La Saison Vidéo, association de diffusion de films et vidéos d’artistes dans le Nord Pas de Calais, propose deux programmes de vidéos expérimentales d’artistes turcs, à découvrir sur son site web, ainsi qu’une soirée dédiée, au musée des Beaux-Arts de Valenciennes.
Iklimler - Vidéos d’artistes à voir sur saisonvideo.com
1er juin au 31 juillet 2009
Gerilimer - Vidéos d’artistes à voir sur saisonvideo.com
1er février au 31 mars 2010
Le deuxième volet de films turcs en ligne, qui s’inscrit dans la Saison de la Turquie en France, après IKLIMLER en juillet 2009, convie cette fois de jeunes artistes interrogeant les tensions sociales et politiques.
Traversées-Boydan-Boya
Hey world, hear my voice, I’m alive
Selda Asal, 2008, 9 mn
Musique : Serdar Ateser
« Hey, Hear my voice ! » est le cinquième projet depuis 2004 incluant des vidéos, des installations sonores et des vidéos musicales, réalisées avec des adolescents de Turquie, d’Allemagne, de Suède et du Danemark.

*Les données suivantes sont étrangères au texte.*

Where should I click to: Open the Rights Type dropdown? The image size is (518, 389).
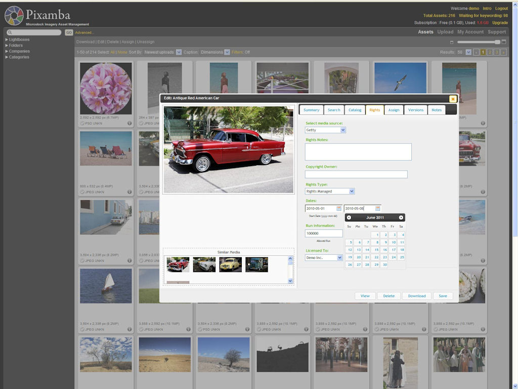[352, 191]
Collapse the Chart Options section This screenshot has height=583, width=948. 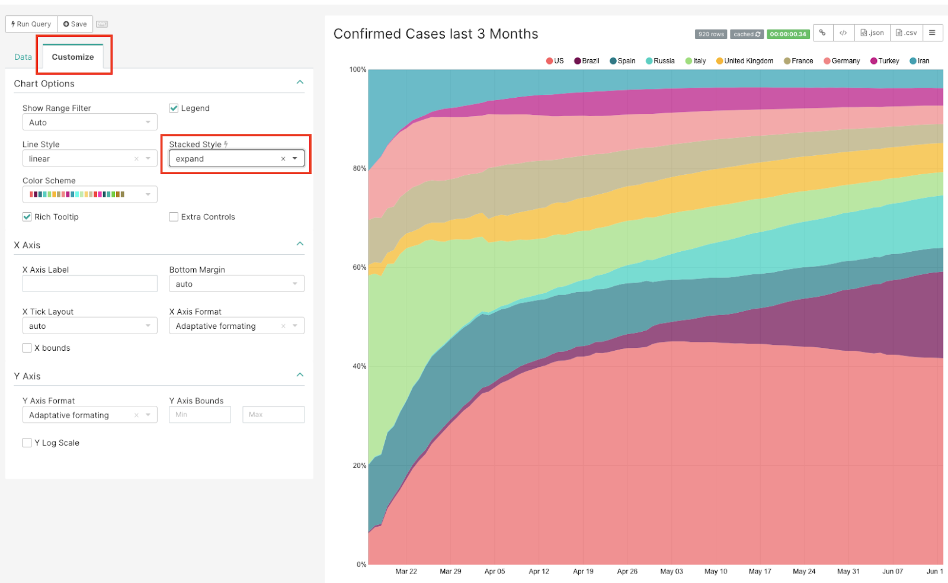coord(300,82)
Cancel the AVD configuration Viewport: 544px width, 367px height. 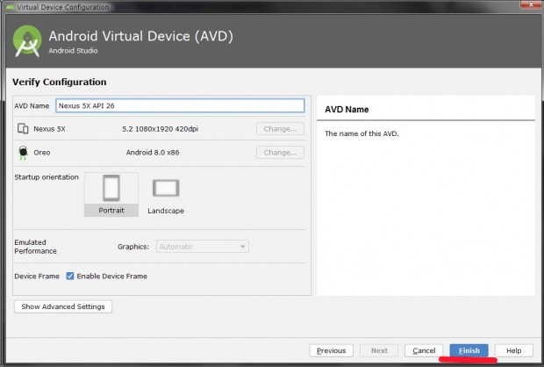click(424, 350)
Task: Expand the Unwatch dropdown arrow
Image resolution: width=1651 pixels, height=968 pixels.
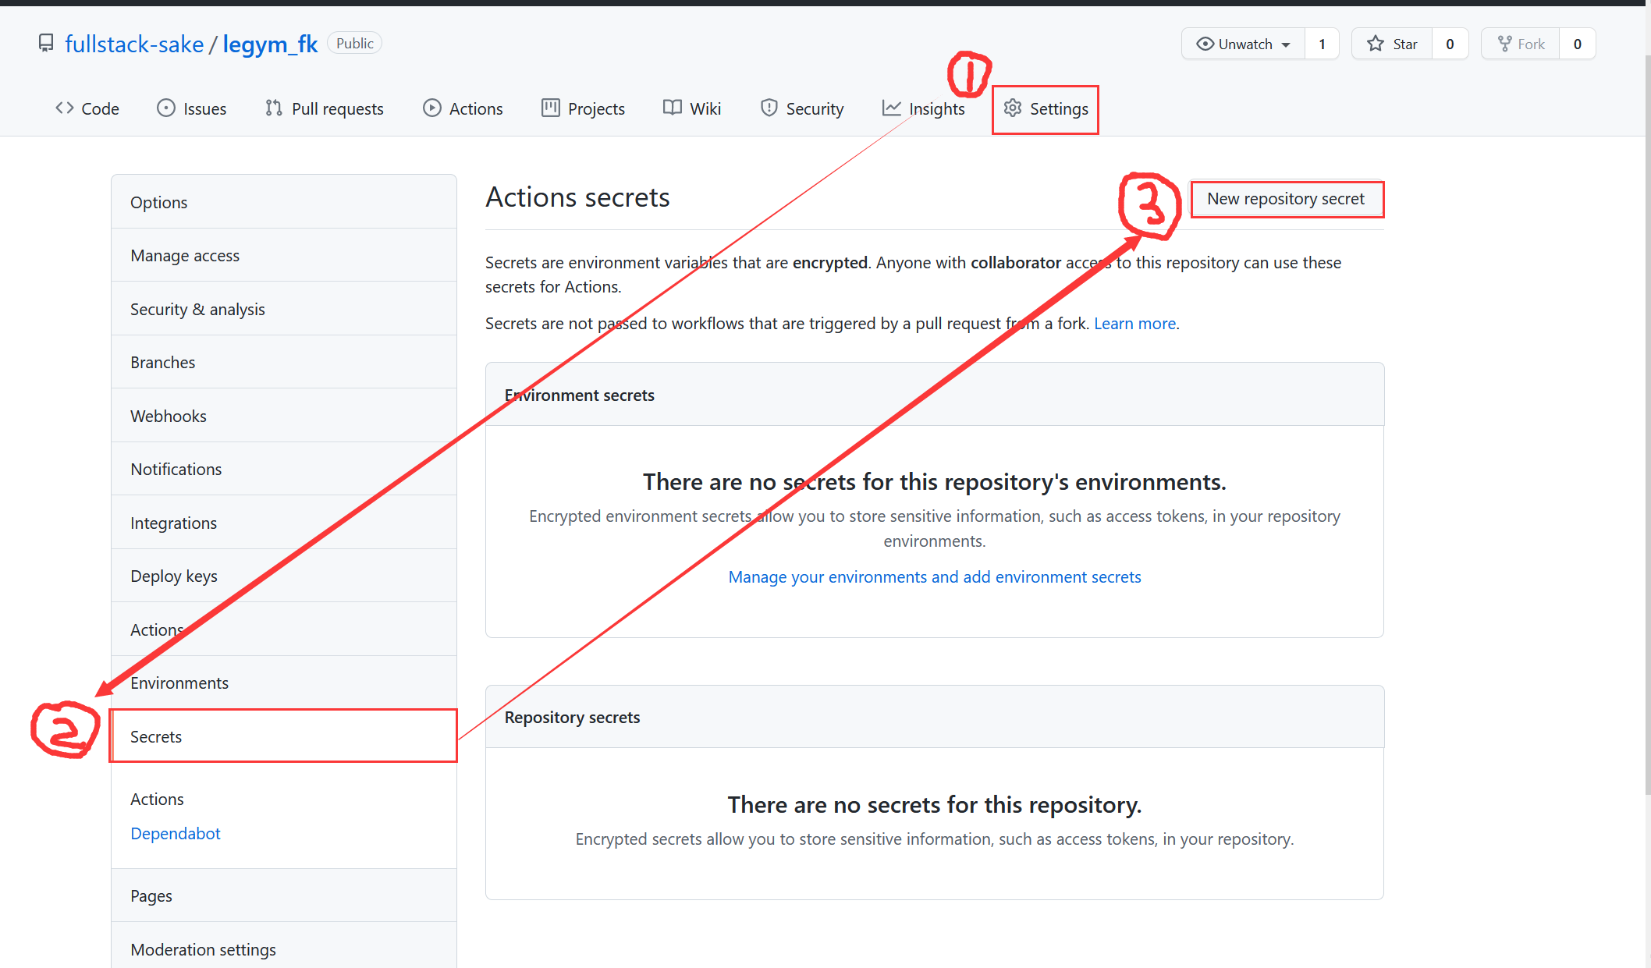Action: point(1286,44)
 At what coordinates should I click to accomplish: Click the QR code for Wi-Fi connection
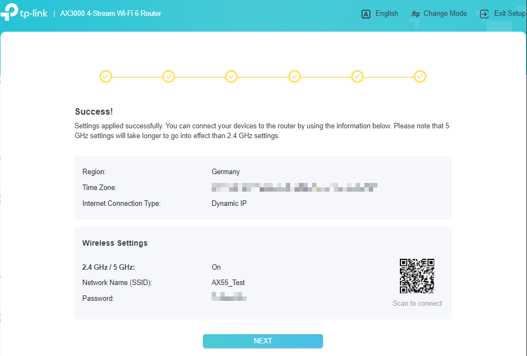(x=417, y=276)
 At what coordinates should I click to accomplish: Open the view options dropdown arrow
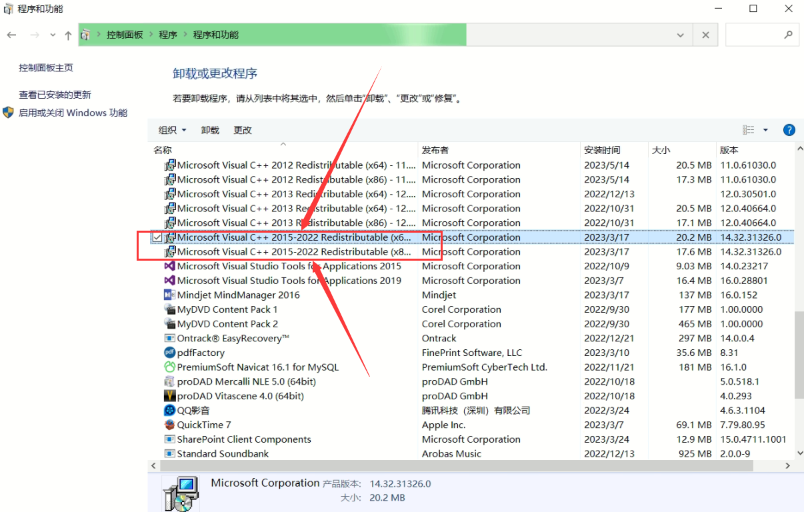point(765,130)
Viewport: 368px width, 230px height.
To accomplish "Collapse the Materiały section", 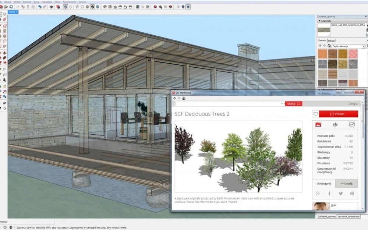I will pos(319,21).
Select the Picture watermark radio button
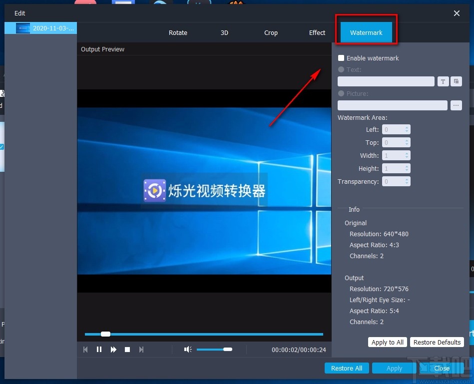This screenshot has width=474, height=384. tap(341, 93)
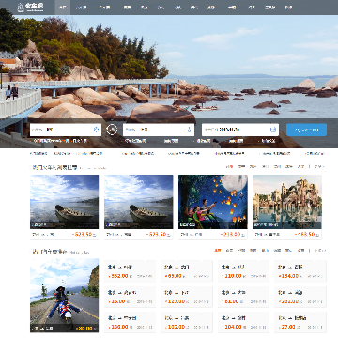Screen dimensions: 338x338
Task: Select the highlighted first tab in the top navigation
Action: [x=63, y=8]
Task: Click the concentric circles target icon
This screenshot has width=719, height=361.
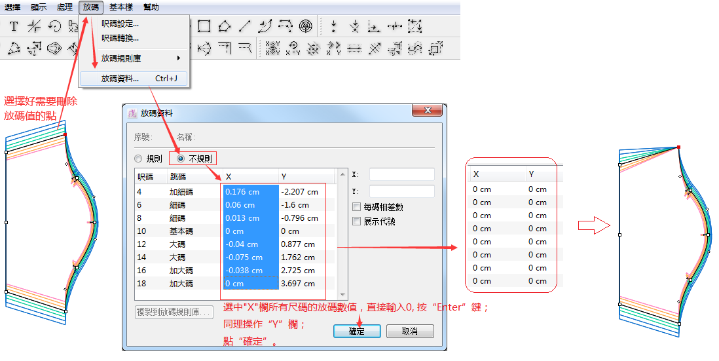Action: coord(306,27)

Ce projet a été réalisé avec des adolescents âgés de 16 à 18 ans originaires de Diyarbakir (une ville à majorité kurde), qui ont participé à un workshop du 5 au 17 novembre 2008. La musique a été composée par le musicien invité Serdar Ateşer et le travail final a été filmé par Selda Asal. Le sujet de cette vidéo, qui dure neuf minutes, relate les difficultés et rêves de ces adolescents selon un mode conceptuel. Ce projet a été soutenu par Anadolu Kültür de Turquie et le centre d’art de Diyarbakir.
Dancer
Ali Kazma, 2009, 10 mn
Production Espace Croisé
Le dernier film d’Ali Kazma, Dancer, 2009, nous livre le double jeu de la préparation et de la représentation en s’attachant au plus près à la danseuse islandaise Erna Omarsdottir et aussi à sa compagnie. Trois chorégraphies Transaquania (Out of the blue) performée en avril 2009 sur le site magique du Blue Lagoon en Islande, Teach us to outgrow our madness ainsi que performés l’été 2009 au festival drodesera à Dro en Italie crèvent l’image. Dès les premières images la danseuse est sous l’emprise d’une transe hystérique, d’un débordement qui sur scène dégénère en éructations sanguinolentes. Les corps des danseurs se nouent et se dénouent dans un embrasement renouvelé. Ali Kazma évite l’écueil de la vidéo danse ou de la performance filmée dans l’affolement d’un tressage perpétuel d’images. Dans la quête forcenée de la répétition, les déformations des corps des danseurs, les cors, les ampoules, les bleus, les cicatrices sont scrutés. Leur fragilité et endurance sont mises à l’épreuve. Ce n’est pas un corps plein de grâce qui est révélé. Il n’est ni éclairé, ni maquillé. À l’état brut, il se plie à toutes les transformations. Matière malléable en pure tension, il se prête à toutes les confusions, entrelacements, interpénétrations. Dans les interstices, se glisse le paysage lunaire du Blue Lagoon. Plus que jamais il gagne son appartenance à la « péninsule des fumées ». L’ambiance est volatile, instable. Les scènes des représentations sont en définitive les moins privilégiées. Le processus obsède l’artiste.
Unknown Sports, Indoor Exercises
Nilbar Güres, 2009, 12 mn 50
Mon travail présente les besoins essentiels des structures autoritaires en reliant méthodiquement introspection et paradigmes post-féministes dans des productions théâtrales. Mes idées sur les systèmes hégémoniques se concentrent sur les structures sociales dominées par le paternalisme et une peur croissante et rampante de la perception occidentale des communautés islamiques d’un point de vue culturel et religieux, et des changements en leur sein.